In the trees behind them Dolfus and his men had swiftly arranged feed bags for the horses, counting on the beasts’ preoccupation with their oats to prevent them from betraying the party’s whereabouts by whinnying at the wrong moment.
‘Do you still doubt the pow
er of the goddess, Centurion?’
Marcus looked over at Gerhild, who was soothing her mount with long, slow strokes of its head and neck.
‘Have I been given reason to ease my doubts, Madam?’
She smiled at him, secure in her belief.
‘You’ll have to be the person to make that decision. But can you not see how we have been aided this morning? My brother drank the herb tea I made, imbued with the earth goddess’s blessing, and today he rode straight to what might well be the only crossing point for miles, guided by nothing more substantial than a dream.’
‘Coincidence?’
‘You could view it as such. And now I need a moment of silence, if you will. There is a man whose perceptions I wish to influence.’ She closed her eyes, bending over the horse’s neck and moving her lips silently in some arcane prayer while the two officers watched her in bemusement.
‘Can we cross here?’
Amalric’s huntsman stepped forward, eyeing the river unhappily.
‘The Reed is a changeable river, my King.
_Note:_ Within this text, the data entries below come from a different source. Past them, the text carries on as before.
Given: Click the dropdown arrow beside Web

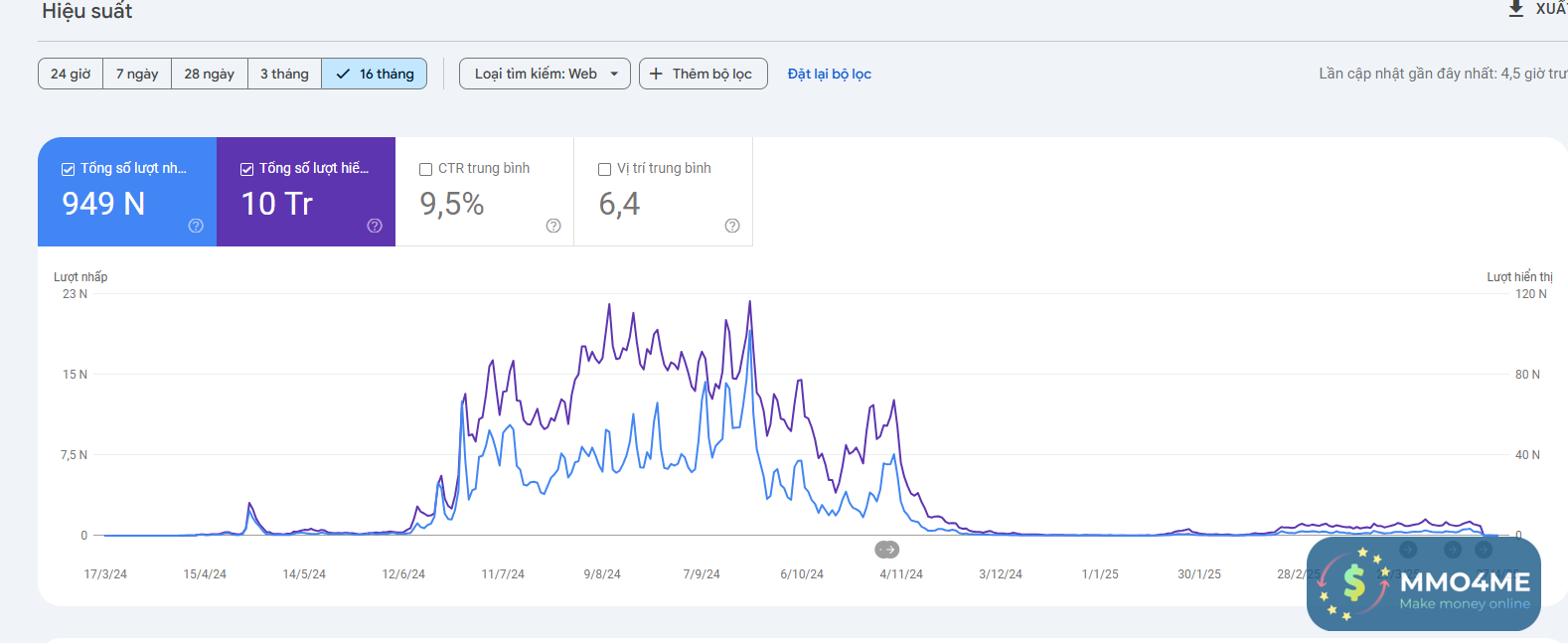Looking at the screenshot, I should click(x=614, y=74).
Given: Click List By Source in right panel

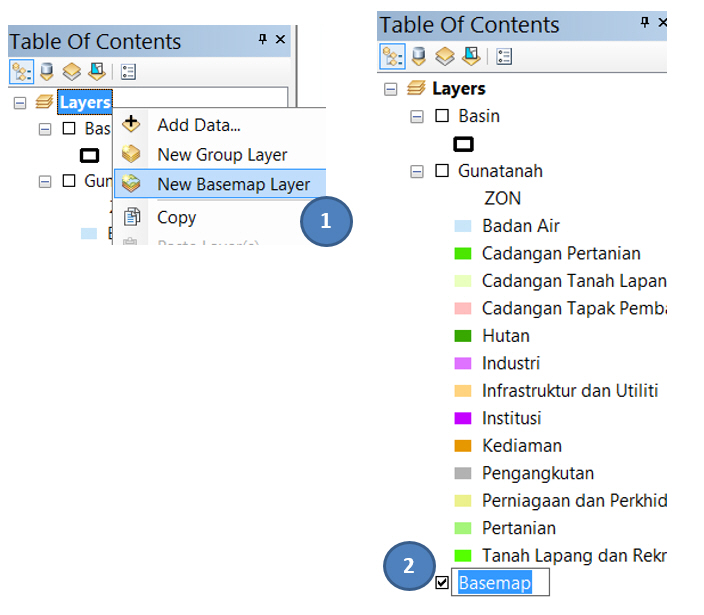Looking at the screenshot, I should (x=419, y=56).
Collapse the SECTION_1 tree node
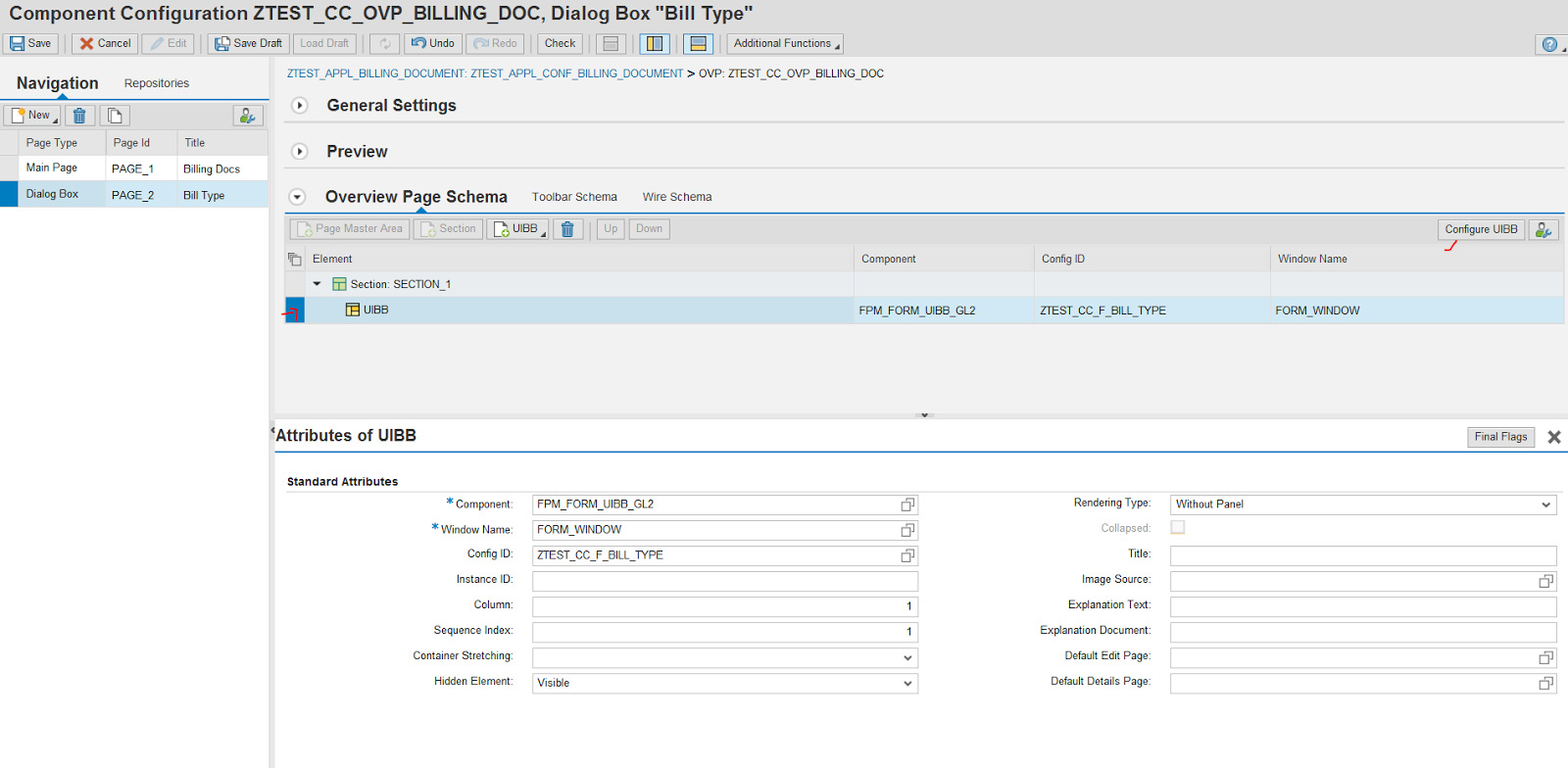The height and width of the screenshot is (768, 1568). [317, 284]
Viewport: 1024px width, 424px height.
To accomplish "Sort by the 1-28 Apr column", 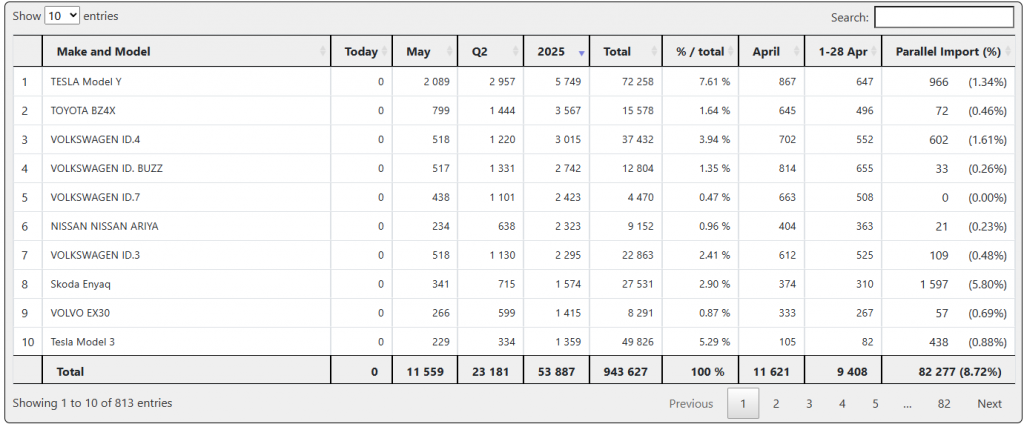I will pyautogui.click(x=842, y=51).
A place where a horse may cross one year will be impassable the next, and a tangle of grasses today may be a clear passage in a week.’
The king nodded impatiently.
‘I am aware of the river’s challenges. My question was simply whether we can cross the river here? For all we know, the men who hold my priestess hostage are already across, and riding north with nothing to stop them reaching the borders of our lands with the Angrivarii, and their escape from the punishments that I plan to heap upon them.’
His servant looked up at him with an earnest expression.
‘The land to the north of here is far from easy riding, my King, especially if a man has not travelled it recently, a maze of marsh and forest. A few hours lead into the jaws of that monster will be of little aid to your enemies when they are wallowing in a plain of mud so deep that even a horse will not cross it.’
The king reined his temper in by force of will.
‘Nevertheless I wish to cross this river before them, if I can. So …’
The hunter bowed, wary of his king’s swift temper.